--- Task requirements ---
Please transcribe exactly, and only, the lines of the data below between the line holding "You are a computer-use agent. Image" and the line holding "Given: Click the", inclusive.

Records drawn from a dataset

*-*-*

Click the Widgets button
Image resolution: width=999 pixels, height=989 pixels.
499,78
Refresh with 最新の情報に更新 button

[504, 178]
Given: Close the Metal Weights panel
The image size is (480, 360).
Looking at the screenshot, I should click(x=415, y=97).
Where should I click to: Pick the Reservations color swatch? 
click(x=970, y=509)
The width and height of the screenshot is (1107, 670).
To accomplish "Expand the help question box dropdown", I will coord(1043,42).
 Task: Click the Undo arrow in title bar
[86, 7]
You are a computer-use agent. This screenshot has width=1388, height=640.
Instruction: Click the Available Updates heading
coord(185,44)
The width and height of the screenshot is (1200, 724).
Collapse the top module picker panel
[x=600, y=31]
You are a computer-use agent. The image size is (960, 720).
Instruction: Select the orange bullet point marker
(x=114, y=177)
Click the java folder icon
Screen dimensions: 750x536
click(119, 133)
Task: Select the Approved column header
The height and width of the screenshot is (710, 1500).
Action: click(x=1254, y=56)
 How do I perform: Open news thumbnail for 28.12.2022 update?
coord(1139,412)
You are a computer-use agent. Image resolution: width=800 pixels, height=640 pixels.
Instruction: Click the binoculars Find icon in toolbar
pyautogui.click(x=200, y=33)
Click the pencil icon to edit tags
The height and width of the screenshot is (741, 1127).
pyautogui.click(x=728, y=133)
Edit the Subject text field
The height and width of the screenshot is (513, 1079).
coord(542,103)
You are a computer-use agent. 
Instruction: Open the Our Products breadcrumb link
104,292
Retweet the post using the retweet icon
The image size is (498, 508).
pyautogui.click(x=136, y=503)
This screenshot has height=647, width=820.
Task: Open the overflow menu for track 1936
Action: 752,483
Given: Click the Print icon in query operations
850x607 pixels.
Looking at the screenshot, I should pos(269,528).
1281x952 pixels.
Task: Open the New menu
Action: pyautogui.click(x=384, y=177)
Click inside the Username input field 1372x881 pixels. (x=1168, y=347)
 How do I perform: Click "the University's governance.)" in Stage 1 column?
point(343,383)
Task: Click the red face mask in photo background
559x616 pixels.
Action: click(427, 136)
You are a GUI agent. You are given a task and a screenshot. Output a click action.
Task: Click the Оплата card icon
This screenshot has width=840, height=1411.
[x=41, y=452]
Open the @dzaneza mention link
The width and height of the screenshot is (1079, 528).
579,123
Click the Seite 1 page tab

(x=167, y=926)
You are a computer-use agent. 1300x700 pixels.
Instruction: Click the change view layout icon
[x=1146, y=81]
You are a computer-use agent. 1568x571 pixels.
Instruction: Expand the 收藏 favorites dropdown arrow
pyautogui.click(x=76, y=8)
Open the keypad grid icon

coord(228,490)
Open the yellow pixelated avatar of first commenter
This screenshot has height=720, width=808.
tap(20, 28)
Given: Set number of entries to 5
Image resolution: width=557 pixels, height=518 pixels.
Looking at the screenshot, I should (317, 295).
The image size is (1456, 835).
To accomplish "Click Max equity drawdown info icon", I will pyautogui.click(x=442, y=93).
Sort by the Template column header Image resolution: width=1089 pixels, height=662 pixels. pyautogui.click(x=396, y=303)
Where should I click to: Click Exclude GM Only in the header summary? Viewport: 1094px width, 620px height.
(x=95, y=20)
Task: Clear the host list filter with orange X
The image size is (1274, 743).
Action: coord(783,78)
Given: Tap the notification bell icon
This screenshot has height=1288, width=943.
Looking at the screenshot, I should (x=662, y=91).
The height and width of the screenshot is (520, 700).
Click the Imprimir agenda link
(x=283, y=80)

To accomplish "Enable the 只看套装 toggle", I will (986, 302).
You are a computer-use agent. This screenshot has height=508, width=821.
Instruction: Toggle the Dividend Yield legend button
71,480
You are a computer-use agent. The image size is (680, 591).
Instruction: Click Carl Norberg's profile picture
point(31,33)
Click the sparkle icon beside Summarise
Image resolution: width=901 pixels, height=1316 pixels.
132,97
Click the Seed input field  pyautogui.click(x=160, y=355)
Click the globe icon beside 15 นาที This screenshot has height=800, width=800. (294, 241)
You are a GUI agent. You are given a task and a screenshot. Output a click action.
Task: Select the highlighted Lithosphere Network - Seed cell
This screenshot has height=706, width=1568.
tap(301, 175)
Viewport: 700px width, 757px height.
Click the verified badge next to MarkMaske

*-*-*

--- Worked solution ---
You are a computer-use agent. Image resolution: width=800 pixels, height=640 pixels.
Instruction: Click the binoculars Find icon in toolbar
pyautogui.click(x=200, y=33)
Click the pencil icon to edit tags
The height and width of the screenshot is (741, 1127).
pyautogui.click(x=728, y=133)
Edit the Subject text field
The height and width of the screenshot is (513, 1079).
coord(542,103)
You are a computer-use agent. 
Instruction: Open the Our Products breadcrumb link
104,292
Retweet the post using the retweet icon
The image size is (498, 508).
pyautogui.click(x=136, y=503)
This screenshot has height=647, width=820.
Task: Open the overflow menu for track 1936
Action: 752,483
Given: Click the Print icon in query operations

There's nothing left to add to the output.